Ukrainian soldier (1965–2022)

Oleh Vasyliovych Chornomorets (Олег Васильович Чорноморець; April 25, 1965 — March 11, 2022) was a major in the Armed Forces of Ukraine, a participant in the Russian-Ukrainian war who distinguished himself during the Russian invasion of Ukraine. Hero of Ukraine (2023, posthumously).

== Biography ==
He graduated from the Khmelnytskyi Higher Artillery Command School in 1986. He served in Germany, where he commanded a 122 mm self-propelled artillery battery. In 1990, he retired as a senior lieutenant and worked at the railroad in Korosten.

In March 2014, he was called up for ten days of training to the 95th Airmobile Brigade. He had the right to resign as a father of three, but continued to serve. In 2014, he commanded the "Hvozdyk" battery of 122 mm self-propelled artillery systems in Donetsk region, and later in the 90th separate airmobile battalion (Konstantinivka). On April 17, 2015, he was demobilized.

Subsequently, he was mobilized again, served in the Korosten military commissariat, commanded an anti-tank battery in the 43rd Artillery Brigade.

At the beginning of the full-scale Russian invasion of Ukraine, he was the deputy commander of the 503rd Separate Marine Battalion, which was located in the Mariupol sector.
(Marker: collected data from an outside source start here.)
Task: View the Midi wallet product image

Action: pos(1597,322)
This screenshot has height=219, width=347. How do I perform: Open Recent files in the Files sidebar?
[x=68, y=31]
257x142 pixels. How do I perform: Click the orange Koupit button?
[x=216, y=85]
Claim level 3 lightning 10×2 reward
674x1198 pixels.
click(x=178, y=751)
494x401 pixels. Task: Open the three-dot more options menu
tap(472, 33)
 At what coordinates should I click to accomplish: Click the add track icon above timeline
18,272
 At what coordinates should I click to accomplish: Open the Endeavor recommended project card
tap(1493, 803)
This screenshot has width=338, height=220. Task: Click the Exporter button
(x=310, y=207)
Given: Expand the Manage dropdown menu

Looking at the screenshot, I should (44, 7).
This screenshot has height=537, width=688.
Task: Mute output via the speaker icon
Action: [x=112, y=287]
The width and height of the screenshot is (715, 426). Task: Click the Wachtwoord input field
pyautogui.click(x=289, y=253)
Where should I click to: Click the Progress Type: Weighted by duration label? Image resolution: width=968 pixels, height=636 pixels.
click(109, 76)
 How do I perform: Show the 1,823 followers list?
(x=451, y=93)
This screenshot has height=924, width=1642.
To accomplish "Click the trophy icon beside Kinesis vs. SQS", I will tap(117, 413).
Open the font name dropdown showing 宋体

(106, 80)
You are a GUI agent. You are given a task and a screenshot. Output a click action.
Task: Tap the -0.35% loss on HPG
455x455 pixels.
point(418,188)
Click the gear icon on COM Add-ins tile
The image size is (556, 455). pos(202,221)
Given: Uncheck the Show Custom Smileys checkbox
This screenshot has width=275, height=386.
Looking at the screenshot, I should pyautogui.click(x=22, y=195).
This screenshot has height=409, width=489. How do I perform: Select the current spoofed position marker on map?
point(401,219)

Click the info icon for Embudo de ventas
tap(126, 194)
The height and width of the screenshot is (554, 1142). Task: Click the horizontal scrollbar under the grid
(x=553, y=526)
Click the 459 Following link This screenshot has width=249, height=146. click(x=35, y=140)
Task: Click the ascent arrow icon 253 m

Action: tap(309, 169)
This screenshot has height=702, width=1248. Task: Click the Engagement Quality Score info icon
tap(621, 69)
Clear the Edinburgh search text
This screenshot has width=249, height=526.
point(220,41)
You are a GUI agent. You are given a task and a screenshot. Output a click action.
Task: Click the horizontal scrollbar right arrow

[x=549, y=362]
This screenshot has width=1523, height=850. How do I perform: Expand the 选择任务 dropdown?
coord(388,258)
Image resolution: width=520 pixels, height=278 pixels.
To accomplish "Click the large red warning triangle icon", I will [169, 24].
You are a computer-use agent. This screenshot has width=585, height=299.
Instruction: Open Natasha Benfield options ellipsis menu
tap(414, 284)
In March 2022, in the battles near the village of Zachativka, the battalion he commanded inflicted significant losses on the Russian invaders. After the enemy threw reserves into the battle, according to the military unit: "With his last order, the officer called for fire at the coordinates where the largest concentration of occupants was. The artillerymen followed the order of their heroic commander and struck the specified coordinates. The officer never got in touch again. On the same day, it was established that Major Oleh Chornomorets called the fire on himself and died defending his country, giving his own life to save his comrades-in-arms".

== Awards ==
Hero of Ukraine with the Order of the Golden Star (February 23, 2023, posthumously) for personal courage and heroism in the defense of state sovereignty and territorial integrity of Ukraine, selfless service to the Ukrainian people.